On March 7, 2026, multiple outlets reported that Oracle and OpenAI have scrapped plans to add about 600 megawatts of capacity to their flagship Stargate AI data center campus in Abilene, Texas, after protracted talks over financing and OpenAI’s shifting requirements. The companies will still pursue their broader 4.5GW data center build-out, while developer Crusoe and Nvidia are courting Meta to lease the abandoned expansion site.
This article aggregates reporting from 3 news sources. The TL;DR is AI-generated from original reporting. Race to AGI's analysis provides editorial context on implications for AGI development.
The collapse of the Abilene expansion is a rare visible crack in the otherwise relentless AI compute arms race. Oracle and OpenAI walking away from an additional 600MW of capacity at Stargate signals that even the most aggressive players are hitting financial and logistical constraints in building multi‑gigawatt AI campuses. For the race to AGI, it’s a reminder that frontier model roadmaps are now constrained as much by power, real estate, and balance sheets as by algorithms.([communicationstoday.co.in](https://www.communicationstoday.co.in/oracle-and-openai-drop-texas-data-center-expansion-plan/))
Strategically, the most interesting angle is the vacuum this creates. Crusoe still has land and power to monetize, Nvidia reportedly put down a hefty deposit to keep its GPUs in the mix, and Meta is circling as a potential tenant. If Meta secures a large chunk of that abandoned capacity, it strengthens its position as an independent AI stack builder, less reliant on Microsoft- or Oracle-mediated infrastructure. At the same time, Oracle and OpenAI will need to redistribute planned capacity across other Stargate sites, potentially slowing near-term scale-up at a location that had strong political backing and existing grid build-out.([thestar.com.my](https://www.thestar.com.my/tech/tech-news/2026/03/07/oracle-and-openai-end-plans-to-expand-texas-data-center-site-bloomberg-news-reports))

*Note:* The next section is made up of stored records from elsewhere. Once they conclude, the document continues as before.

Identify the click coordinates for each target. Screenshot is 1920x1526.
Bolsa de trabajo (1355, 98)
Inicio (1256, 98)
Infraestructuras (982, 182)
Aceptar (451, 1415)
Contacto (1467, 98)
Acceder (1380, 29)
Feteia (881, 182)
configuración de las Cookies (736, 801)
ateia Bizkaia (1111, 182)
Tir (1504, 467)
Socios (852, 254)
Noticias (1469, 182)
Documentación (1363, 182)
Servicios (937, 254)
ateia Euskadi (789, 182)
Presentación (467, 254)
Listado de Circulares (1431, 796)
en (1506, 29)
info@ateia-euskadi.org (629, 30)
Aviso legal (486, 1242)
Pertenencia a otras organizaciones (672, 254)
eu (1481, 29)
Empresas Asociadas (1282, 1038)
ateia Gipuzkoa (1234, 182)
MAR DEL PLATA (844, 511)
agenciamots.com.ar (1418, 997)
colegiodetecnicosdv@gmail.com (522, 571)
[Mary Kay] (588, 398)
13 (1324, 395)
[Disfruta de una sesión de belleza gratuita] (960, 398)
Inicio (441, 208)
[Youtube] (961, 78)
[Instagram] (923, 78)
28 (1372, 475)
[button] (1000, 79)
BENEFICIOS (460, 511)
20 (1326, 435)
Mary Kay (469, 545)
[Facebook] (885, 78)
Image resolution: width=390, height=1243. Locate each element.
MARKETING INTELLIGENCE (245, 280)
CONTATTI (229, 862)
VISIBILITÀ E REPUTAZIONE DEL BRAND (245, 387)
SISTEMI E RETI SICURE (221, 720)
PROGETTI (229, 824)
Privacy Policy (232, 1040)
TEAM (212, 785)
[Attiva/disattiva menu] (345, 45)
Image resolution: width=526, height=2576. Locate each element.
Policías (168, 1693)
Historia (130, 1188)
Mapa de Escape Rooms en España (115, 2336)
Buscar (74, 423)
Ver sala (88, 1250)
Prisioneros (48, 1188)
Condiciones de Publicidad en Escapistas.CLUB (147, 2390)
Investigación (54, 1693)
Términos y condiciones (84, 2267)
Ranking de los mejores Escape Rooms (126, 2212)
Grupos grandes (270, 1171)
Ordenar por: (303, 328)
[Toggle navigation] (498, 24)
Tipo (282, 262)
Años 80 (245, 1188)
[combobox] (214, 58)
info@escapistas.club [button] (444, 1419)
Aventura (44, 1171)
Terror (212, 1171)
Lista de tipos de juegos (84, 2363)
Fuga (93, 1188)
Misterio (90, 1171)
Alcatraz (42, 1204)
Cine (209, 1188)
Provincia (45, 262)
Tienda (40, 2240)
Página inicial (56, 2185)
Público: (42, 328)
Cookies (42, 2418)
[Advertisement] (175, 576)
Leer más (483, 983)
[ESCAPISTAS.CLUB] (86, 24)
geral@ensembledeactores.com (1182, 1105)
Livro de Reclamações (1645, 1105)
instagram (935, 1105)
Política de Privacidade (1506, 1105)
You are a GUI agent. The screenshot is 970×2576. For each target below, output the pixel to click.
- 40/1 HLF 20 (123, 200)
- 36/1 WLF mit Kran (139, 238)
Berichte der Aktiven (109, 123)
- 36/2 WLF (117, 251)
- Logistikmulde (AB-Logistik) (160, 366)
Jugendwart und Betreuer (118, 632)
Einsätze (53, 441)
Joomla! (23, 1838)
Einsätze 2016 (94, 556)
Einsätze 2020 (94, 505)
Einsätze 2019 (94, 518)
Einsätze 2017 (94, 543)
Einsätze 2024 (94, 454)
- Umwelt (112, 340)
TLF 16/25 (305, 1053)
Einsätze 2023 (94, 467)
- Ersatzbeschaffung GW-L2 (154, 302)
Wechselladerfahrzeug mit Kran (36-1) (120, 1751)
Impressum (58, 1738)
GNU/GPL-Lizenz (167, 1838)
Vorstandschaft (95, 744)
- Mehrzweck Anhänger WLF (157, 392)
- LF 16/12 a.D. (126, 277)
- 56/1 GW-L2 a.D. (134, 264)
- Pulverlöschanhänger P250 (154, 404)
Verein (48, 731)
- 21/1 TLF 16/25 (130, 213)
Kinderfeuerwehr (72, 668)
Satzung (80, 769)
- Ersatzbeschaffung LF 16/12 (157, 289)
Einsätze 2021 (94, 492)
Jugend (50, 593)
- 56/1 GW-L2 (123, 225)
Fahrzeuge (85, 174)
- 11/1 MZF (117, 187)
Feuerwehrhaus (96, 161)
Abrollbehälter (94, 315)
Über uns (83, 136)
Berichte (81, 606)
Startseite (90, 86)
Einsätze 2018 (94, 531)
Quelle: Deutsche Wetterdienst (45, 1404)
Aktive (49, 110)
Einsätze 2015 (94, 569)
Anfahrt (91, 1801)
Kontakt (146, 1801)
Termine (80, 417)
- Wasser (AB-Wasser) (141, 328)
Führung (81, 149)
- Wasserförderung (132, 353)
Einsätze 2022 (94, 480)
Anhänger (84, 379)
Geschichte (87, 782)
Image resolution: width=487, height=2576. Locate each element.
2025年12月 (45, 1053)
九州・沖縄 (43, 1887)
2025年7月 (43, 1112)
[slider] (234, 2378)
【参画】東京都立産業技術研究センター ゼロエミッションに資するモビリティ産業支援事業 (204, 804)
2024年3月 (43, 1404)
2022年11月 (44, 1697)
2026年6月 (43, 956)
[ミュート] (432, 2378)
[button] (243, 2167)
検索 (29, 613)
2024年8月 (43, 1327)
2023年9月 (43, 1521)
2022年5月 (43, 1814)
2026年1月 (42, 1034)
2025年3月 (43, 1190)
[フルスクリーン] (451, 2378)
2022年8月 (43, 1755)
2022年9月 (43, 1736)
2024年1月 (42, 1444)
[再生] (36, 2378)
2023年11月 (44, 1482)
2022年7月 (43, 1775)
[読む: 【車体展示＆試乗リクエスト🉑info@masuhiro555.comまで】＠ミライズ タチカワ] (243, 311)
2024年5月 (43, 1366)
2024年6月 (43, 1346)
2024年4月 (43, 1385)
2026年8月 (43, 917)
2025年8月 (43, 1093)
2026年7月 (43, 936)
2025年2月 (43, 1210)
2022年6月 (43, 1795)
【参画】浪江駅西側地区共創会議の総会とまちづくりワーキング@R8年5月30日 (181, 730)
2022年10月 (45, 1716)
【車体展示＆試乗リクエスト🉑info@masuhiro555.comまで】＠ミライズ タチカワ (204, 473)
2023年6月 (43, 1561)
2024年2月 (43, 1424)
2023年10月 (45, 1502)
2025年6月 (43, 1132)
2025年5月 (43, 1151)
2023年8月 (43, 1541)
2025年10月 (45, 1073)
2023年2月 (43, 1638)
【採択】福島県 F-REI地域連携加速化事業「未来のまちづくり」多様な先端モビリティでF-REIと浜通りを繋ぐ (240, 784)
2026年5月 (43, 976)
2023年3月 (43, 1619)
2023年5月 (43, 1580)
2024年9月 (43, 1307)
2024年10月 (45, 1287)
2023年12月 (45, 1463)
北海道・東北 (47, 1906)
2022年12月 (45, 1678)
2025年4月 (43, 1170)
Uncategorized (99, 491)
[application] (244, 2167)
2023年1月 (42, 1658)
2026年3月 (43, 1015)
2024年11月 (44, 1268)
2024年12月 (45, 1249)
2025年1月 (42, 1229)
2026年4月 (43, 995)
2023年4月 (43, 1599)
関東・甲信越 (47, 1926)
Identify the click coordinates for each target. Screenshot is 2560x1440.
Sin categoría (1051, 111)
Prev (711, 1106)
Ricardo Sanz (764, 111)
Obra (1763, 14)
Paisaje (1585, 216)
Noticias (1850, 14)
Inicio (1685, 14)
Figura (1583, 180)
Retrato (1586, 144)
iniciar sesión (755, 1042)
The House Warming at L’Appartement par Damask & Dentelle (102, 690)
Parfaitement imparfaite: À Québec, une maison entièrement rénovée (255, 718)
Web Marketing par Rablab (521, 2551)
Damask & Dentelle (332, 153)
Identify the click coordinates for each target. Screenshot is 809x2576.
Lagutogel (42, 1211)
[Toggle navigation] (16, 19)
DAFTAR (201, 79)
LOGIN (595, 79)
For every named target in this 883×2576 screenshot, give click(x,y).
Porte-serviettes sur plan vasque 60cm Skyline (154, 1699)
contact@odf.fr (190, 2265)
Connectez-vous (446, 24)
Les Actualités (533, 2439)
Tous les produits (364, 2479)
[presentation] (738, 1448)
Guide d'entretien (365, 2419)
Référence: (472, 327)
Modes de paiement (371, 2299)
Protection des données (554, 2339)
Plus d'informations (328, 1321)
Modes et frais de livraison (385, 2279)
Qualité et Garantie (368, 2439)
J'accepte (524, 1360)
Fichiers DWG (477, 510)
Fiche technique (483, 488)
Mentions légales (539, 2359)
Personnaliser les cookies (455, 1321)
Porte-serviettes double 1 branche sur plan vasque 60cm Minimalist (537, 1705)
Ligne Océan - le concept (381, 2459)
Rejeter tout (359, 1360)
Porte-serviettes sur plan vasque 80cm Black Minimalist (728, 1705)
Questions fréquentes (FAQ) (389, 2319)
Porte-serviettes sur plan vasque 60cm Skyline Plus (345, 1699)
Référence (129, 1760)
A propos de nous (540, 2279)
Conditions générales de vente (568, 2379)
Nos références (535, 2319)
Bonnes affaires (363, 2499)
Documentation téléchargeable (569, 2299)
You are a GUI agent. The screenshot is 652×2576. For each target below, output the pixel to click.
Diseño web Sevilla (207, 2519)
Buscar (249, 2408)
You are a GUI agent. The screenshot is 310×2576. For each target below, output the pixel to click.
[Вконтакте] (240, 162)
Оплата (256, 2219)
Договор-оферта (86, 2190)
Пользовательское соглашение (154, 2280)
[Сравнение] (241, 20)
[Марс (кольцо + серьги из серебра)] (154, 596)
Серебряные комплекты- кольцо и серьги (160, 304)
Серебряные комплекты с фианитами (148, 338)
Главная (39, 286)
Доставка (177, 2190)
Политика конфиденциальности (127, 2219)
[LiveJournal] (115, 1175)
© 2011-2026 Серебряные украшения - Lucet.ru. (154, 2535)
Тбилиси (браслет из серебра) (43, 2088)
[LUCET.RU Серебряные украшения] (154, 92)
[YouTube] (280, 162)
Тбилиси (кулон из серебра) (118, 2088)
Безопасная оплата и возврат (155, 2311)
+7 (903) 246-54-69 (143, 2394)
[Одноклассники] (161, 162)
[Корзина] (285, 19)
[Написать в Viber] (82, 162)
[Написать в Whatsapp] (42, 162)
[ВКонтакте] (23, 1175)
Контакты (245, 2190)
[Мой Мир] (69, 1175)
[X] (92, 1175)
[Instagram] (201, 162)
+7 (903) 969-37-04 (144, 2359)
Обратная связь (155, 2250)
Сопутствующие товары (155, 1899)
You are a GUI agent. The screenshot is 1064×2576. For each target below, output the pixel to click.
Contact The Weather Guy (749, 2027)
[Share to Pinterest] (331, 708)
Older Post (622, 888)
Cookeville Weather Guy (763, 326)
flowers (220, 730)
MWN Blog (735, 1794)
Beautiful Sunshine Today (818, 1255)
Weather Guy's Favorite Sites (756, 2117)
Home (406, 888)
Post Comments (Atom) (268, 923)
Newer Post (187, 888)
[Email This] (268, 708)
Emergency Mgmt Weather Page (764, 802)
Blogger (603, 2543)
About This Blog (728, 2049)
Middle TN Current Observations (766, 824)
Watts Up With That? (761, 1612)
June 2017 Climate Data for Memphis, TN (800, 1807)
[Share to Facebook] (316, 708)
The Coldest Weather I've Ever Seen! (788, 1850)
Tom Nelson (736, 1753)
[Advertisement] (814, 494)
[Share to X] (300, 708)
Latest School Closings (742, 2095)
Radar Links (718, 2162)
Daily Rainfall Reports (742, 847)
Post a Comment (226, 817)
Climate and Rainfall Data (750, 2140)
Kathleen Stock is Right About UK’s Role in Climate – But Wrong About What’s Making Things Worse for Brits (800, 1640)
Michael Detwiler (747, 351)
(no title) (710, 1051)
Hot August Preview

More broadly, this is an early test of whether the current $500B-plus AI infrastructure super‑cycle is sustainable on private balance sheets and vendor financing alone. If marquee projects start getting resized or re‑scoped, expect more creative financing structures, more regional diversification of data centers, and fiercer competition among hyperscalers and sovereigns for where the next 5GW of AGI‑class compute actually gets built.